17 Haziran 2009 Çarşamba

SAÇAKLI MANTIK MI?KLASİK MANTIK MI?


Bir akıl yürütme biçimi olan mantık, insanın, karşılaştığı hadiseleri yorumlarken ve sınıflandırırken kullandığı en temel entelektüel araçtır. Bu yazıda da saçaklı mantık sisteminin, klasik ikili mantık sisteminden farklarına değinelim istiyorum. 
Klasik mantık, temelde bir hükmün ‘doğru’ veya ‘yanlış’ şeklinde sadece iki farklı değer olarak ifade edilebileceğini kabul eder. Örneğin, “Ayşe kısa boyludur.” önermesini ele alalım. Klasik ikili mantığa göre bu hüküm ya doğrudur ya da yanlıştır. Ayşe kısa boyludur ya doğrudur ya da yanlıştır. İnsan biraz düşündüğünde bu iki durumda da bir eksik bir taraf olduğunu görür. ‘Ayşe kısa boyludur’ hükmü, aslında ‘neye göre ve kime göre kısadır’ diye düşünüldüğünde, ortaya kesin olmayan sonuçlar çıkmaktadır. Oysa gerçek, Ayşe’nin Fatma’ya göre daha kısa, Hatice’ye göre daha uzun olduğudur. Burada belki,Ayşe orta boyludur,demek daha doğru olacaktır.Bu çıkardığımız sonuç ise,Aristo mantığından farklıdır ve kesinliği olmayan,saçaklı mantığa dayalı bir cümledir.

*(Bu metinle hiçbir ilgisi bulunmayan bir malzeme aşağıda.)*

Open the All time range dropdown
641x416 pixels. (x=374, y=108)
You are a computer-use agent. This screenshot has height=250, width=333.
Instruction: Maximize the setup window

Daha çok doğulu toplumlarda görülen bu mantık türüyle, günlük hayatta da karşılaşmaktayız. Bizim toplumumuzda insanlar, kuralların gerekliliğine iki kere iki dört eder derecesinde inanmadıkları için belirgin bir kuralları çiğneme eğilimi vardır. Örneğin; kırmızı ışıkta geçen insanlar, kendilerine her zaman araba çarpmayacağını bildiklerinden(saçaklı mantığa göre düşünür),bazen kırmıza ışıkta da geçtikleri olur. Bir batılı gibi düşünecek olsaydık(Aristo mantığına göre), bu şekilde hareket etmeyip trafik kurallarına mutlaka uyulması gerektiğini düşünecektik.
   
Toplumsal kavramlar da bu bakış açısıyla ele alınabilir.’Ahmet bey kötü bir insandır’ önermesi, Aristo mantığının bir örneği iken;’Ahmet Beyin iyi ve kötü yanlarının var olduğu fikri, saçaklı mantık örneğidir. Toplumsal açıdan hangisinin daha iyi olduğunu sorgularsak, saçaklı mantığın burada bir adım önde olduğu görülür. Takdir edersiniz ki, bir insanın tamamen kötü yanlarını ya da iyi yanlarını görmek objektif bir bakış açısı değildir. Gün gelir yanılgımıza sebep olur. Ama her insanın iyi ve kötü yanları bulunabileceğini düşünmek , daha faydalı bir tutumdur.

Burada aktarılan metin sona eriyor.